TASK STATEMENT
Please duplicate part of the passage on the catena concept word for word, starting at the words "An understanding of" and stopping after "horizontal dimension (x-axis)".

+++ EXTRACT TO READ

The catena concept was introduced to linguistics by William O'Grady in 1998[1] and has been seized upon by other linguists[2] and applied to the syntax of idiosyncratic meaning of all sorts, such as ellipsis mechanisms (e.g. gapping, stripping, VP-ellipsis, pseudogapping, sluicing, answer ellipsis, comparative deletion), predicate-argument structures, and discontinuities (topicalization, wh-fronting, scrambling, extraposition, etc.). The catena concept has also been taken as the basis for a theory of morphosyntax, i.e. for the extension of dependencies into words; dependencies are acknowledged between the morphs that constitute words.[3]

While the catena concept has been applied mainly to the syntax of English, other works are also demonstrating its applicability to the syntax and morphology of other languages.[4]


Any element (word or morph) or any combination of elements that are continuous in the vertical dimension (y-axis)

Graph-theoretic definition

In terms of graph theory, any syntactic tree or connected subgraph of a tree is a catena. In this regard, every constituent is a catena, but there are many catenae that are not constituents. The constituent is therefore a subtype of catena. Any individual element (word or morph) or combination of elements linked together in the vertical dimension is a catena. Sentence structure is conceived of as existing in two dimensions. Combinations organized along the horizontal dimension (in terms of precedence) are called strings, whereas combinations organized along the vertical dimension (in terms of dominance) are catenae. In terms of a cartesian coordinate system, strings exist along the x-axis, and catenae along the y-axis.

Illustration of morph catenae

Four units

An understanding of the catena is established by distinguishing between the catena and other, similarly defined units. There are four units (including the catena) that are pertinent in this regard: string, catena, component, and constituent. The definition of the catena is repeated for easy comparison with the definitions of the other three units:

Any element (word or morph) or any combination of elements that is continuous in the horizontal dimension (x-axis)

++++++
+++ INFORMATION SHOWN

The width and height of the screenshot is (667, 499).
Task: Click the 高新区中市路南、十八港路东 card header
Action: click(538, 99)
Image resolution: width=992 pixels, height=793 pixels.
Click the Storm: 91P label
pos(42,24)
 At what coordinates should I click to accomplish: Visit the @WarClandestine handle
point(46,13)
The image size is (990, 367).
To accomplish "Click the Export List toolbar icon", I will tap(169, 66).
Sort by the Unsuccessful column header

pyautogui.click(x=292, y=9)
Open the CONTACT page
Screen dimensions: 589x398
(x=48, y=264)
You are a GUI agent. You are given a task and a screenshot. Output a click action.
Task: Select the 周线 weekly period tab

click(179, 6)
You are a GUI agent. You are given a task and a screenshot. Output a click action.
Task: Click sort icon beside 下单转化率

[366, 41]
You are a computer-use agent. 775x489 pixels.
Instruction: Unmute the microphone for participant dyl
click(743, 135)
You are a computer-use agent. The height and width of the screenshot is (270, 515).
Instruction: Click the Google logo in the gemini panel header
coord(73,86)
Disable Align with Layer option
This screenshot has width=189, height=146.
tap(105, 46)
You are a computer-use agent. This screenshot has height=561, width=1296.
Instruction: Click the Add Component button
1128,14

++++++
+++ INFORMATION SHOWN

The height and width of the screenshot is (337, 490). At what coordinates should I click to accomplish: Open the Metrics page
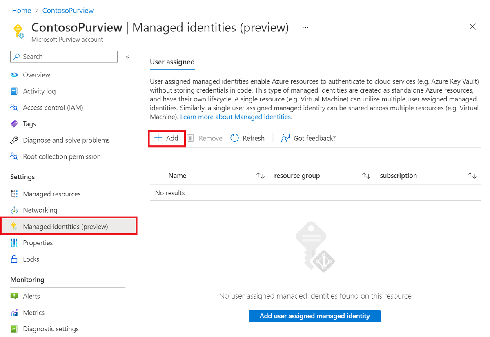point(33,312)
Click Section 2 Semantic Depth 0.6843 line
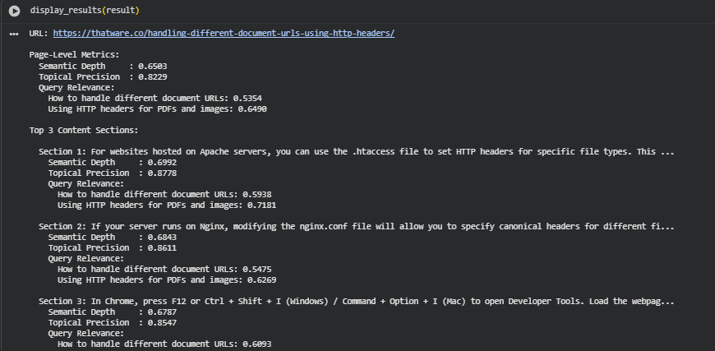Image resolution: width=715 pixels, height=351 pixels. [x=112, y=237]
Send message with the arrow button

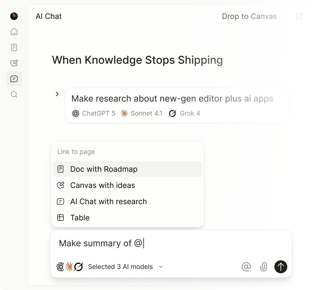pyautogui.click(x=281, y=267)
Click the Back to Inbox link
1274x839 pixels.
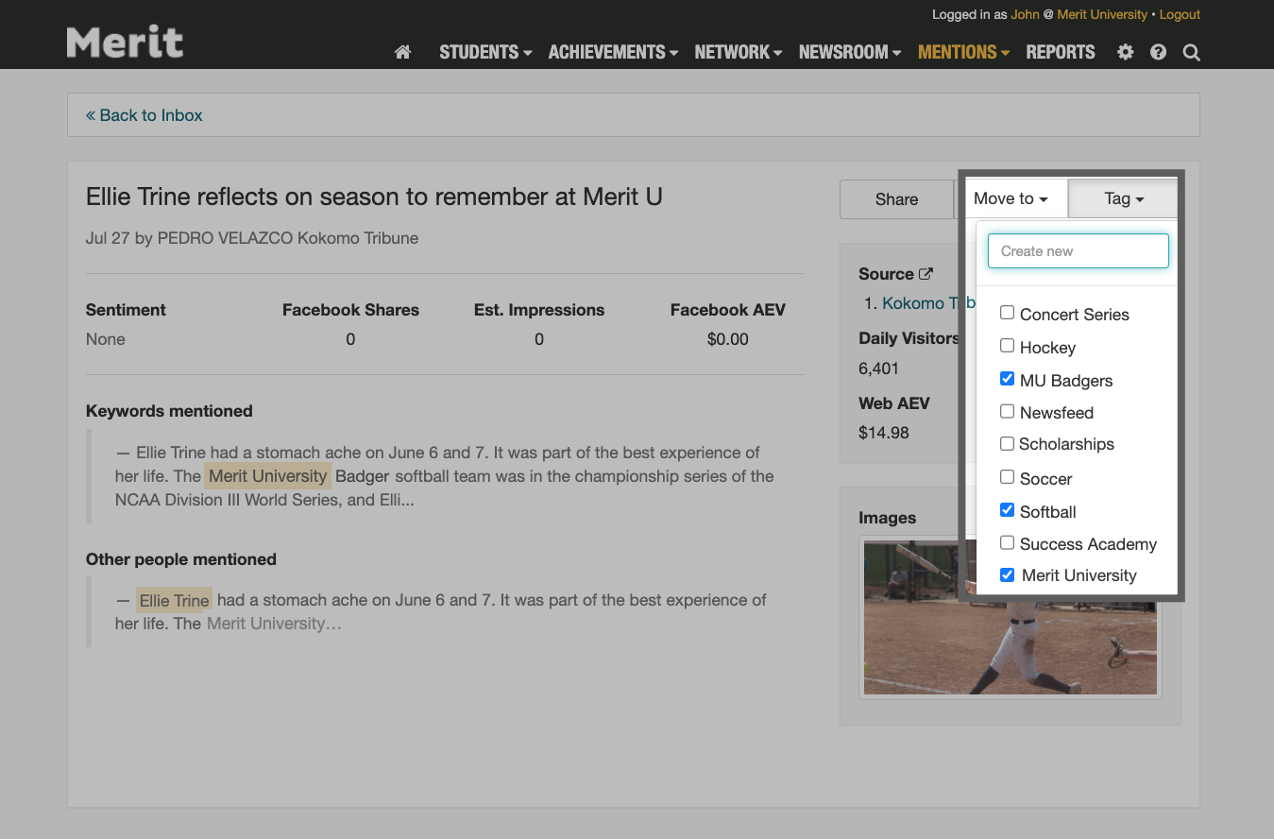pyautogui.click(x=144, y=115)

++++++

REPLY
An understanding of the catena is established by distinguishing between the catena and other, similarly defined units. There are four units (including the catena) that are pertinent in this regard: string, catena, component, and constituent. The definition of the catena is repeated for easy comparison with the definitions of the other three units:

Any element (word or morph) or any combination of elements that is continuous in the horizontal dimension (x-axis)